あるいは陰口というほどではないが「ヤバい目の付けられ方をしたんじゃないか?」なんてアレクシスについて話したりしていたのを思い出して、気まずさを覚えているのかもしれない。
それにしてもアレクシスがケントに向ける笑みは何というか、凄みがある。
心なしか威圧感を感じるのは気のせいだろうか。
でもまさかアレクシスがケントに対抗心を感じる訳なんてないし、オレの思い過ごしだろう。
「これからルノと夕食を共にするつもりなんだが、問題はないね? ルノもそれでいいか?」
アレクシスはオレとケントに交互に視線を向けて尋ねる。
三人で食事しようとは言わないんだな。アレクシスも意外に人見知りなのかもしれない。
「大丈夫だ、特にケントと何かする予定はない」
先に答えた。
昼食の時はその後の授業も一緒に受けるから自然に連れ立っていたが、放課後はケントと時間を過ごしたことはあまりない。そんなに長い間他人と一緒に時間を過ごすなんてやってられない。
「はい、大丈夫です」
「良かった。じゃあ、行こうか」
アレクシスはこれ見よがしにオレの肩に手を置いた。
彼の右手に刻まれた黄薔薇がよく見えた。
「じゃあな」
踵を返し、ケントに手を振る。
「ああ、また明日」
ケントが朗らかに笑って挨拶を返す。
気のせいか、それを見たアレクシスの手に力が籠ったような気がした。
やっぱりケントに対して少し棘がある気がする。
もしかして嫉妬してるとか……?
自分に対して都合のいい想像をしようとしている自分気づき、首を横に振った。
彼がそんな安っぽい嫉妬をするような男だったら、『彼に相応しくない』だとか細かいことを考えなくて済むのに。そう思っただけだ。

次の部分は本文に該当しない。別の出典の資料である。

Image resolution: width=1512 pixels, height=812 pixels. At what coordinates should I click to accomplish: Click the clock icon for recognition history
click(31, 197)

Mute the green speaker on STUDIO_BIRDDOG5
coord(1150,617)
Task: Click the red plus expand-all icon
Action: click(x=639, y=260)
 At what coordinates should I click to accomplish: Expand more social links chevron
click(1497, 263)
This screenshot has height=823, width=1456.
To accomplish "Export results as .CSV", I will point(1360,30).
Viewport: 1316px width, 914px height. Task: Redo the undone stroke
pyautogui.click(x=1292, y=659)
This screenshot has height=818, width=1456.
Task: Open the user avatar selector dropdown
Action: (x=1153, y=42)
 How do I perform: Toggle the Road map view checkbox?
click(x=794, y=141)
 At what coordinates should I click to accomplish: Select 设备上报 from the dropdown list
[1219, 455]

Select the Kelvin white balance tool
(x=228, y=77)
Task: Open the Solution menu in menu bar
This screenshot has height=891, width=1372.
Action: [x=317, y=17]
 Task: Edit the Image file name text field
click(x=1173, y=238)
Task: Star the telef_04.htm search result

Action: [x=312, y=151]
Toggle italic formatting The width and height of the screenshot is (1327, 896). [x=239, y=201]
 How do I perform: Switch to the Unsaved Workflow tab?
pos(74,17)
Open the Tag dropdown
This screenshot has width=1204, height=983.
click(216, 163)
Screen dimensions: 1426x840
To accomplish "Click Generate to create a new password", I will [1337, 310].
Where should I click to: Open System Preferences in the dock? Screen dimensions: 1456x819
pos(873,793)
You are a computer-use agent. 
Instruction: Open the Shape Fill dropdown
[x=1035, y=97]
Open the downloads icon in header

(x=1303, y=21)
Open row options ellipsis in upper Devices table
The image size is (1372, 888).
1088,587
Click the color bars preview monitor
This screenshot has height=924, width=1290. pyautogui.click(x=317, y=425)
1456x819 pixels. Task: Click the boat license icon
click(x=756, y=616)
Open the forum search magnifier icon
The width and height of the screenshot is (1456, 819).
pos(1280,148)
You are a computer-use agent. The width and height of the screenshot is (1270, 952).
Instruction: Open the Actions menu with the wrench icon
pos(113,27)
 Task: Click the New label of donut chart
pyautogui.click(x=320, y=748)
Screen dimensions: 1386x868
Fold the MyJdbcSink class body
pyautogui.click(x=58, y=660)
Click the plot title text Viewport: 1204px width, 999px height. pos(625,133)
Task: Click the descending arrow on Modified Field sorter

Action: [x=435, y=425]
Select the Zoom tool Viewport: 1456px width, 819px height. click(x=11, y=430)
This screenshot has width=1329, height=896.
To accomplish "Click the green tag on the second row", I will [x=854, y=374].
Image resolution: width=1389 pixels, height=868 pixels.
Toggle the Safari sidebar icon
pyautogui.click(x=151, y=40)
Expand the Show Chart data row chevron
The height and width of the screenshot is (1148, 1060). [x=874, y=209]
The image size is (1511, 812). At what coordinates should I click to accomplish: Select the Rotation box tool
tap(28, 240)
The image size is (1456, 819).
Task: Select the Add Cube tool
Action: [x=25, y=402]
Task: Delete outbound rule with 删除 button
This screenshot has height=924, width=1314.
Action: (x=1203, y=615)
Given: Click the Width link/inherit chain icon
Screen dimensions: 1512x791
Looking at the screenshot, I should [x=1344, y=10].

それでも肩に食い込む指の感触が心地よくて、少しの間彼に身を寄せるようにして隣を歩いたのだった。
「カリポリポリ……」
何処に持っていたのか、肩の上のエーファが硬い木の実を齧る音が周囲に響いていた。
エーファの視界を介して見えたルノの姿の愛らしさに思わず眉間を押さえた。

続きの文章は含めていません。